A recent article by Des Moines Register sportswriter Matthew Bain indicates Proctor has his head screwed on and will carefully select a college program that he believes can enhance his chances of success in the NFL. 

That’s a weighty decision for someone as young as Proctor and far be it from me to attempt to influence him, even though I know ISU’s Matt Campbell would love to be Proctor’s next mentor.  

But I do want to suggest something young Proctor should consider in scripting his career. As a future NFL player, he should look at schools with strong finance and business leadership programs, because once he’s out of college and playing on Sunday afternoons, proper management of money and those around him will be the real keys to success and happiness.

Mountains of solid waste
With just under 3.2 million people, Iowa’s population growth has lagged the nation as a whole every decade since 1880. Iowa’s 10-year growth in 2020 amounted to 4.8%, or roughly two-thirds of the national rate of 7.4%.

When it comes to animals, though, it’s hard to beat Iowa. In 2019, Iowa counted 24 million hogs, more than 2 million cattle, 80 million chickens and nearly 5 million turkeys. 

Even more startling is the amount of waste those animals produce. 

A recent article by Randy Evans for the Iowa Capital Dispatch quotes Chris Jones, a scientist at the Iowa Institute of Hydraulic Research, as saying Iowa’s hog population alone produces waste that is the equivalent of 83.7 million people. That’s more than twice the population of California (39.4 million) and four times the population of New York (20.2 million).

Add in the waste of Iowa’s cattle and poultry and it’s difficult to fathom the amount of damage inflicted on Iowa’s lakes and rivers by what Jones describes as “this Mount Everest of waste.”

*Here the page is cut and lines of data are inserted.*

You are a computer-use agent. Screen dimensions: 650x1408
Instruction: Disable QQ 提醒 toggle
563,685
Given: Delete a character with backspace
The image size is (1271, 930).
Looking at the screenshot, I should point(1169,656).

The point of Evans’ article was that despite the magnitude of the problem, Iowa’s lawmakers were too busy with social engineering this year to tackle the very real problem of water quality. 

Not much has changed
Abraham Lincoln “once warned that America could be taken over by a despotic leader who served himself, and not the nation,” author David S. Reynolds wrote in his 2020 biography “Abe: Abraham Lincoln in His Times.”

Reynolds noted that a journalist who covered Lincoln’s 1858 debates with Stephen Douglas said Douglas “suppressed facts, twisted conclusions, and perverted history. He wiggled and turned and dodged; he appealed to prejudices; in short, it was evident that what he was laboring for was Douglas and nothing else.”

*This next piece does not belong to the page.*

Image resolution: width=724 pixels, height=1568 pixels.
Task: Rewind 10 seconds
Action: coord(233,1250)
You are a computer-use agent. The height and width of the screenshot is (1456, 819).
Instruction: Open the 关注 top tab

Reynolds added: “Douglas’s constant insults and evasions led Lincoln to compare him to a cuttlefish, ‘a small species of fish that has no mode of defending itself when pursued, except by throwing out a black fluid, which makes the water so dark the enemy cannot see it, and thus it escapes.’”  

Vroomm, Vrroommm
When Tesla came out with its first electric vehicles a decade ago, one of the first things buyers noticed was how quiet they were. With no internal combustion (explosions) under the hood, there was no reason for noise.

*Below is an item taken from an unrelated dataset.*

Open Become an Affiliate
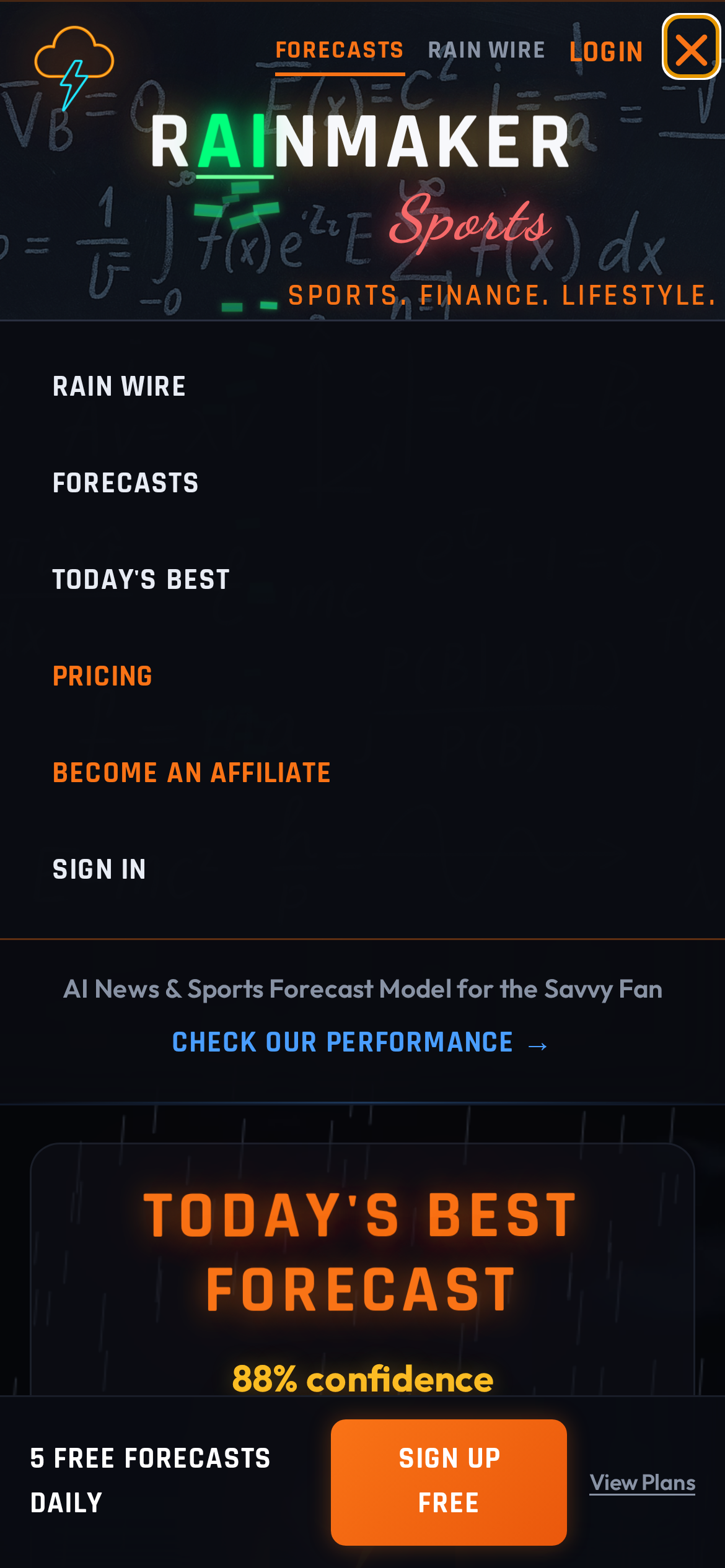Screen dimensions: 725x1568 (192, 773)
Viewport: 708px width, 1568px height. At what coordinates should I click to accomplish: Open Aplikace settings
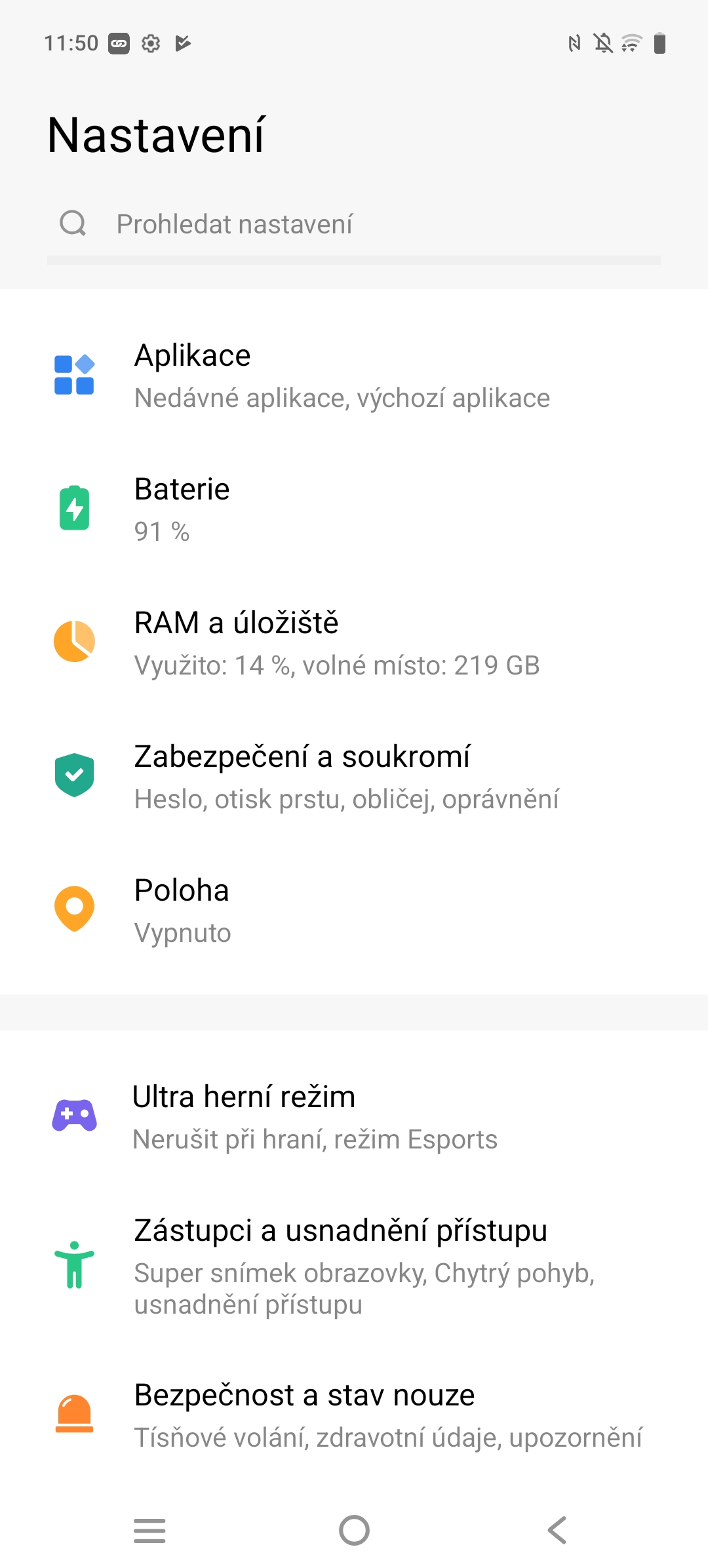354,376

Nonetheless, the first generation of Tesla owners had to put up with drivers who would occasionally pull alongside and rev their engines to issue a challenge. 

Fortunately, it wasn’t long before antagonists realized how ridiculous that was. Tesla drivers could squeeze a foot to the floor and be a quarter mile down the road before Mr. Muscle Car hit second gear. 

But you knew it wouldn’t last. According to promotions, Ford’s new electric Mustang comes with sound effects engineered to combine “a futuristic tone with that of a classic muscle car.”